Welcome back to the grand casino!! 🎰

Stop listening to what these people (Chamath) say and watch what they do.

Over a full cycle, everyone looks smart and everyone looks stupid.

Your ability to deal with looking stupid, and looking smart, is what counts.

"The stock market is a device for transferring money from the impatient to the patient." - The GOAT (Warren Buffet)

Thirty years ago the best investors had the biggest funnels of information. Today the best investors have the best filters of information. Filter out the noise and find the signal.

What is the signal in this market?

  1. Risk Free Rate

  2. David Tepper - one of my favorite HF managers got incredibly bullish last Friday "Basically I think rates have temporarily made the most of the move and should be more stable in the next few months, which makes it safer to be in stocks for now”.

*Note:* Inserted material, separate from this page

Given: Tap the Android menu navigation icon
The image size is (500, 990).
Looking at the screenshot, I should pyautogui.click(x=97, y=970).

    Combined w/ $1.9T stimulus he doesn't think you can be bearish here but said that modestly. He points out that for more than 5 years the Japanese were net sellers of UST but at 1.6% (see above chart) they are likely to be net buyers.

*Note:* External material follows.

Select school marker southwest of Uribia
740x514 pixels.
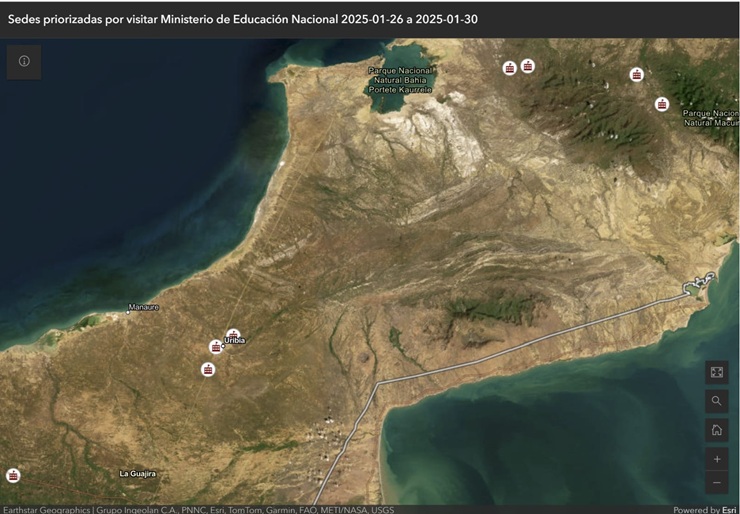pos(208,369)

    He thinks the 10Y remains range bound in the 1.3%-1.7%.

    If Tepper is right and rates are range bound here it really is tough to be bearish equities in the short-to-intermediate term with that macro stimmie backdrop.

  3. Growth to Value (Boomer Stonks) Rotation - In terms of the magnitude of the move over the past 9 trading sessions we’ve had a ~3 sigma move in “Lockdown/WFH winners vs. Reopening stocks” – the 2nd worst period in the past year for tech.

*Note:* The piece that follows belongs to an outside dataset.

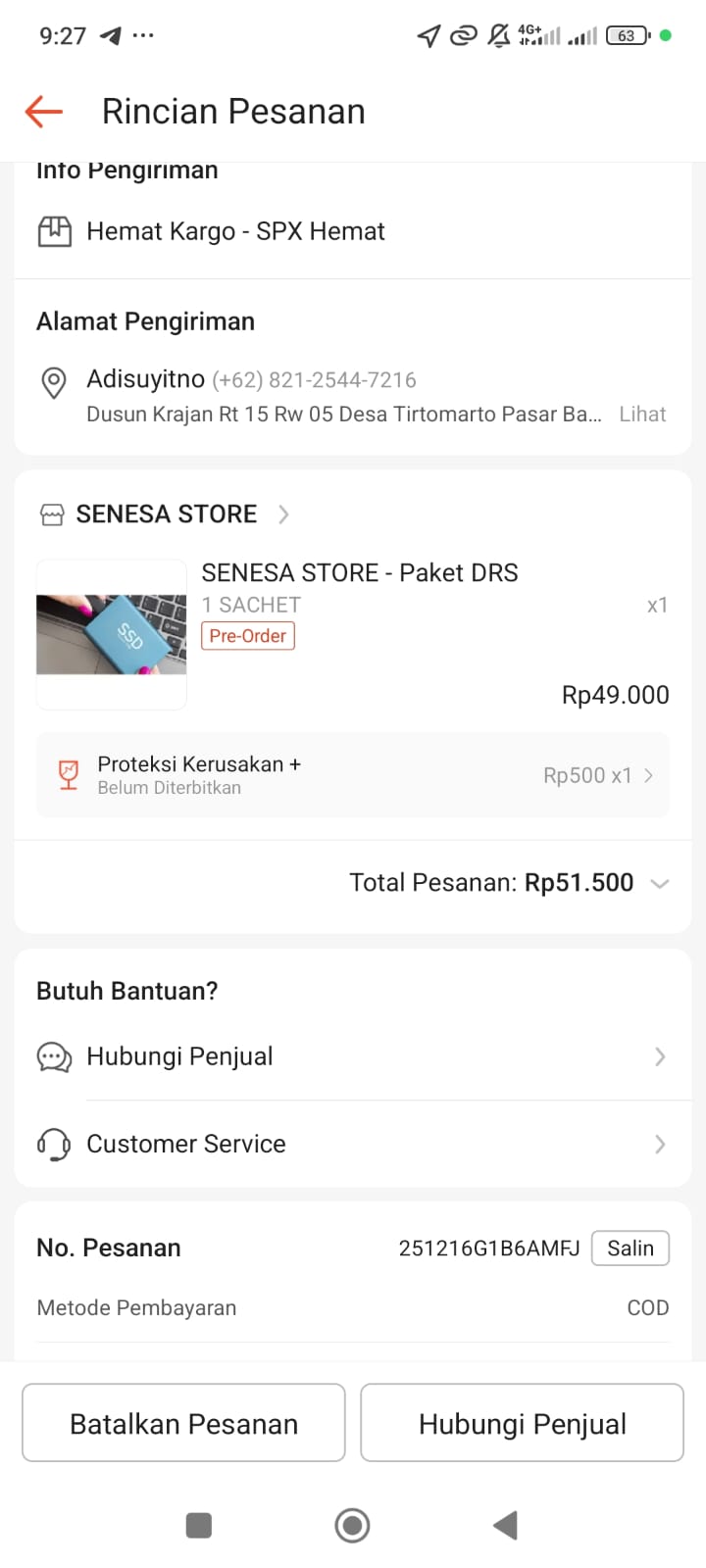Tap the Customer Service headset icon
This screenshot has height=1568, width=706.
point(54,1144)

  4. Tech Cap Ex is BOOMING. GOOG, AAPL, AMZN and FB are spending huge sums of money on innovation. More than ever before. (See below for more)


🌊Tidal sold to @Jack💡

Galaxy brain: @jack and $SQ will use NFT to monetize exclusive music on Tidal. NFT will create scarcity for the media and the proceeds will be used to pay creators. Tidal’s exclusivity will create differentiation from other streaming services from $AAPL and $SPOT.

$SPOT is trying to create exclusivity around podcast content. Tidal contains exclusive concerts and videos. I’m not sure what $AAPL is doing to create exclusivity. Probably why Jimmy Iovine bounced 🤷‍♂️

Listen to the pod for more context.

Exclusivity is the only way to differentiate. Otherwise anyone can negotiate with the major labels and get access to the music catalogs.

We’ll be watching how the Kings of Leon NFT Album Drop performs - here


🧰Some Personal Thoughts on FOMO🛠

Personal discipline vs. FOMO - recent experience. (Joel Shackleton)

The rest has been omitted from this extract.